Previous Work and Contributions
(1) Modeling, Simulation and Evaluation of Future Hardware Transactional Memory
As chip multiprocessors (CMPs) make their way into homes and the mainstream computing market, programmers need to begin changing the way they write code to be able to take advantage of the resources available on CMPs – specifically an ever-increasing number of processing elements. However, exploiting the available data and task parallelism in a program is often a challenging and time-consuming process, requiring significant time investments to extract performance and guarantee correctness. Transactional memory (TM) may be able to alleviate some of the difficulty involved in writing concurrent programs by shifting the burden of synchronization from the programmer to the TM system. The transactional memory programming model substitutes transactions for locks. These transactional regions are guaranteed to execute atomically; all of the instructions either complete or are discarded. In addition to being atomic, transactions are isolated; all of the updates become visible at the same time and no partial results are visible to the rest of the system.

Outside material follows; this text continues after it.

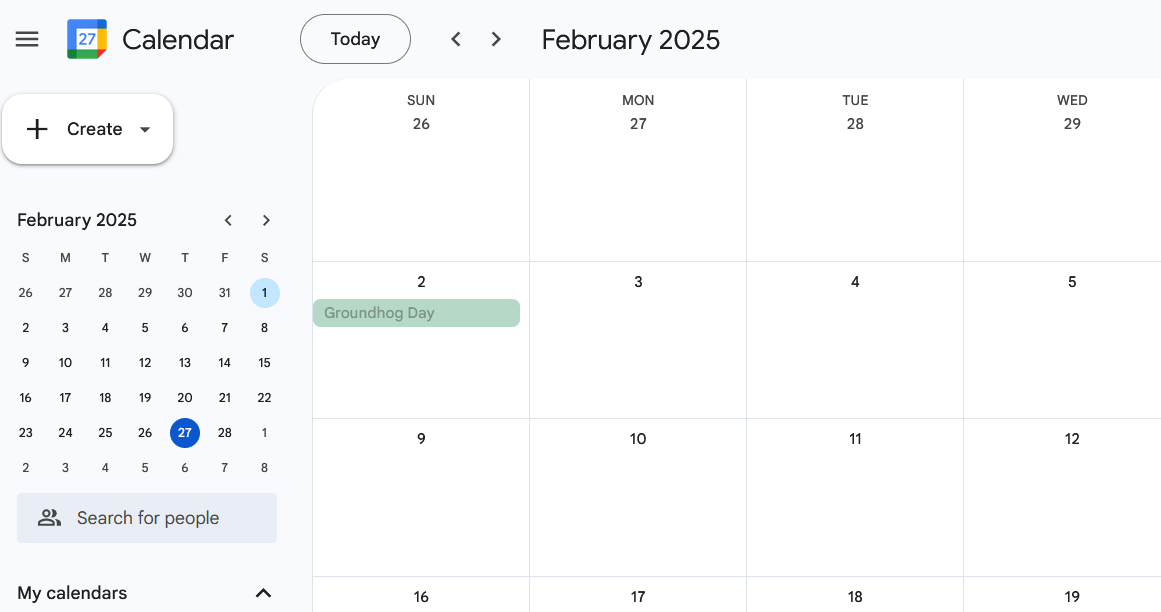Click the Create button
The width and height of the screenshot is (1161, 612).
(95, 128)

These two attributes are inherent in the model and no additional reasoning needs to be made by the programmer. This makes TM very attractive from a design point of view because it can accelerate development and increase productivity. TM systems and supporting mechanisms can be implemented in hardware, software or a hybrid of the two. My research work focuses on Hardware Transactional Memory (HTM) systems.
(1.1) SuperTrans: The First Detailed, Cycle Accurate and Multiple Issue Model of Hardware Transactional Memory [1]
While in recent years there has been extensive research into the design of HTM implementations, all of this research has been completed on frameworks that are either in order, single issue, non-cycle accurate, focus exclusively on a single implementation, or a combination of these limitations. While these implementations were crucial as they provided a proof-of-concept to both academia and industry, they lacked the ability to provide direct comparisons of vital design choices such as conflict detection and version management. Moreover they ignored the important role of instruction level parallelism and microarchitecture interaction.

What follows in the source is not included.